C0-writers/co-directors Erin Granat and Machete Bang Bang’s Moon Manor is about Jimmy’s (played with a zesty eccentricity by James Carrozo) last day on this earthly plane. With his Alzheimer’s worsening every day, Jimmy decides that he wants to go out on his own terms via assisted suicide. He’ll shuffle off this mortal coil by laughing and partying with his loved ones at his own “FUN-eral.”
The general tone of the majority of the movie is light and comedic. The filmmakers fill the narrative with fun little odd touches, such as a surreal character who appears to Jimmy in visions and is quite reminiscent of Frank the rabbit from Donnie Darko. Despite the humorous tone, there’s also room for heavy meditations on life and death, given the subject matter. This adds an emotional layer that most comedies just don’t have.
Another cool and unique aspect of Moon Manor is that the role of Jimmy is actually based on the real-life of Carrozo. It adds an air of authenticity to the proceedings. Jimmy Carrozo, both the character and the actual person, is an openly gay hippie with a flair for the dramatic (such as inviting religious protesters to his “funeral”) and a love for sharing stories about his wild life.
“…Jimmy decides that he wants to go out on his own terms…”
A wide-eyed, young obituary writer named Andrew (played perfectly by Lou Taylor Pucci) is part of the FUN-eral. He’s there to document Jimmy’s final day for a headline article that Andrew hopes will be his big writing break. Carrozo and Pucci play off each other quite well, while the Andrew character is a wonderful gateway for the audience to learn about Jimmy’s life and hear his stories. As Andrew’s fascination and care for Jimmy grows as the movie goes on, so too does the viewers’ affection for the elderly man.

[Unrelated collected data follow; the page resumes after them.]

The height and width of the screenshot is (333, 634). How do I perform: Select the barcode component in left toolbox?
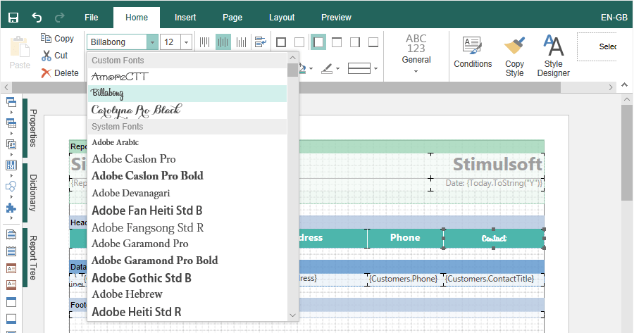coord(11,165)
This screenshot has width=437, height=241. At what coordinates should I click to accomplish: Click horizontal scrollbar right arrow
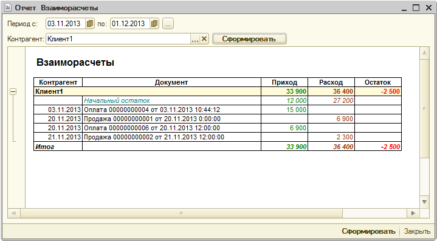pyautogui.click(x=413, y=214)
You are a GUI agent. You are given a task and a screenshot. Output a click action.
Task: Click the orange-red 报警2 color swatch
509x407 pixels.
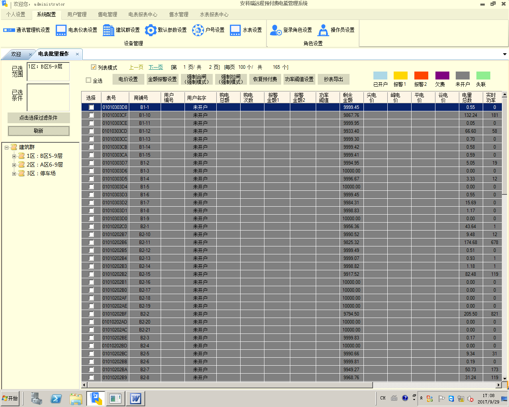tap(421, 76)
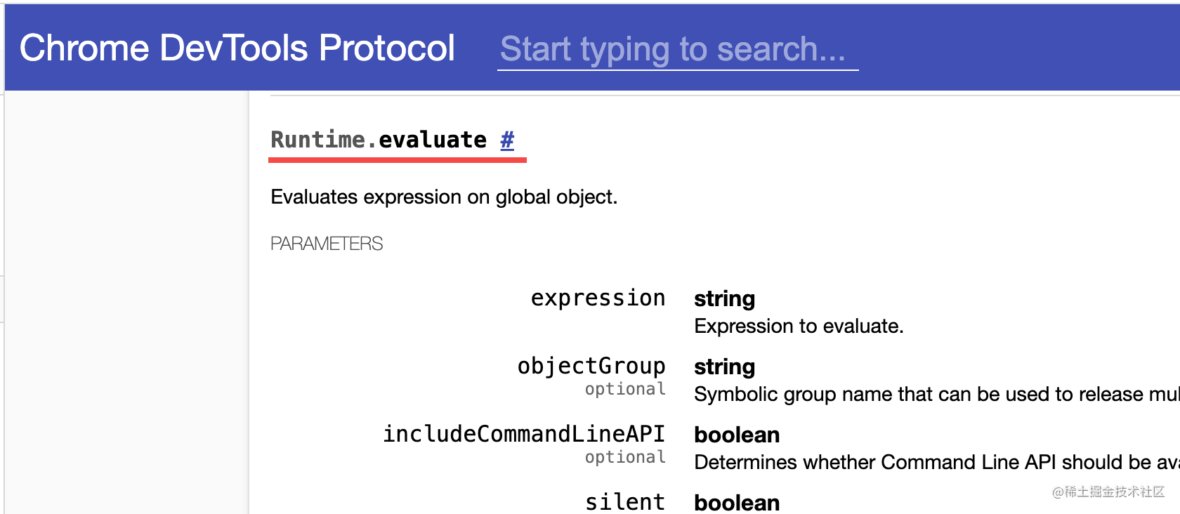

Assisted suicide has been a controversial, hot-button topic ever since back in the days when Doctor Kevorkian (aka Doctor Death) was dominating news headlines. If someone is in extreme pain, be it physically or emotionally, due to a condition, what right do others have to tell someone suffering that they have to continue living that way? That’s the stance of Moon Manor, and it makes sense, despite all of the societal and religious stigmas surrounding suicide.
The two religious zealot characters of Gordon (Richard Riehle) and Terry (Galen Howard) are hilarious, pitch-perfect caricatures of “Jesus freaks.” This is another great writing device because these characters allow Granat and Bang Bang to show the debate about suicide authentically, organically, and humorously.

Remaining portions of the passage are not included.